95.39 per cent of UK businesses and consumers can now access minimum broadband speeds of 24Mbps

British businesses have benefited from a £9 billion increase in turnover since the UK government’s rollout of superfast broadband services to 95 per cent of the country, according to a new industry report.

The Evaluation of the Economic Impact and Public Value of the Superfast Broadband Programme” report, looks at the transformative impact of superfast broadband services across the country.

According to the report, British industry has reaped £12.28 of benefit for every £1 invested by the government in providing 95 per cent of the population with access to superfast broadband.

"Our rollout of superfast broadband across the UK has been the most challenging infrastructure project in a generation but is one of our greatest successes. We are reaching thousands more homes and businesses every week, that can now reap the clear and tangible benefits that superfast broadband provides. We are helping to ensure the downfall of the digital divide," said the UK’s Minister for Digital, Margot James.

While the industry has greeted the UK government’s superfast rollout initiative with enthusiasm, many are still concerned that the country’s hard to reach rural populations are being left behind.

“This research vindicates the CLA’s position on the value that superfast broadband can bring to our rural economy. Despite the progress made on the roll-out of superfast broadband, the research also highlights the disparity between broadband in urban areas in comparison to rural areas,” said CLA president, Tim Breitmeyer.

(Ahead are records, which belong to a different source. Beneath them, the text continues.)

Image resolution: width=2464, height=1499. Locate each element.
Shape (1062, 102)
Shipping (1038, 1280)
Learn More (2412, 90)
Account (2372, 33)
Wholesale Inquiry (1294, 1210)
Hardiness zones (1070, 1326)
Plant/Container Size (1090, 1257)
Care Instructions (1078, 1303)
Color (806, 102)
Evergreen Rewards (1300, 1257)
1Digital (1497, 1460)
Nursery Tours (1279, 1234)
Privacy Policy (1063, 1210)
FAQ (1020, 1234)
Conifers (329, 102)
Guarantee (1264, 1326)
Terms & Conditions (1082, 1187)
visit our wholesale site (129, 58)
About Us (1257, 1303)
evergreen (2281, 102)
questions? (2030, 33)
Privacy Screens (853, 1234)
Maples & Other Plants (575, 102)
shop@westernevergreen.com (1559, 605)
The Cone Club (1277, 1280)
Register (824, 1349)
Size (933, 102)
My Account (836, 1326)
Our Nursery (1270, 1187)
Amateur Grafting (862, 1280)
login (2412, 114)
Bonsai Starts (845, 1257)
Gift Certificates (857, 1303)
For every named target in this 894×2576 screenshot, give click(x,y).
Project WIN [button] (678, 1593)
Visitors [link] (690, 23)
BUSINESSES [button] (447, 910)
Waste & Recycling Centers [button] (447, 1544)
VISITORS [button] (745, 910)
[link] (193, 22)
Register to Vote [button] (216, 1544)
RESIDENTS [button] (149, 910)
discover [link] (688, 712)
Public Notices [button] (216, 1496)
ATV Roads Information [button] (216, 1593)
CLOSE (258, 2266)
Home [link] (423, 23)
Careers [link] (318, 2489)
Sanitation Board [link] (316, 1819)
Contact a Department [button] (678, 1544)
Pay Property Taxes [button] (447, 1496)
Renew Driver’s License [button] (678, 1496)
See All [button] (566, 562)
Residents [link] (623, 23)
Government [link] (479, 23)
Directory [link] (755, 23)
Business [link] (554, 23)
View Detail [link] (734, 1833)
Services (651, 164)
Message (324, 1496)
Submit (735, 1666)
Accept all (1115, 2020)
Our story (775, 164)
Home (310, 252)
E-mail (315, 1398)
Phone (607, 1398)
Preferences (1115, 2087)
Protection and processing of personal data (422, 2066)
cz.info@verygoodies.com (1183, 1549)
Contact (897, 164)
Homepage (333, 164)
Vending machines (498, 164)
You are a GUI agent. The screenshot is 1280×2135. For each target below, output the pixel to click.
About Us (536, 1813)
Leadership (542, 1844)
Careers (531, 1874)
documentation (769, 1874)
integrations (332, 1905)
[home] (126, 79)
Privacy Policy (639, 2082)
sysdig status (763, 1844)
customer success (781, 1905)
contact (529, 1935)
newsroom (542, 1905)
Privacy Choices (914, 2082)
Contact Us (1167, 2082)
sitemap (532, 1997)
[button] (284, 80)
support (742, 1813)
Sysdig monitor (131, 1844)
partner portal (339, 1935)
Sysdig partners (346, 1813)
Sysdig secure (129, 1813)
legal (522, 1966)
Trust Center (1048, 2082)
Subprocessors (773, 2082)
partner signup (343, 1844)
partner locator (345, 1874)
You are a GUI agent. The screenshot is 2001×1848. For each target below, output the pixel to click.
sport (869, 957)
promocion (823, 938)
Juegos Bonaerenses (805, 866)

These concerns were echoed by Evan Wienburg, CEO of full fibre infrastructure provider, TrueSpeed. Wienberg believes that the UK government will encounter problems further down the line when it attempts to scale up speeds on the country’s superfast networks.

“Today’s research demonstrates the huge benefits that broadband can have to UK businesses, but let’s not get carried away. The majority of the current infrastructure remains a makeweight solution that won’t support future connectivity needs – it’s the full-fibre network rollout stats that should set the benchmark for success.

 “The Government is on the right track, but in the South West, which has the lowest superfast coverage in England, there are still many underserved communities in which local businesses cannot access cloud-based tools, where home-working is a non-starter, and where growing numbers of urban commuters spend their mornings clogging up the roads rather than driving UK productivity. In the next, game-changing evolution of our infrastructure, we cannot afford to let these communities slip further behind the rest of the country,” he said.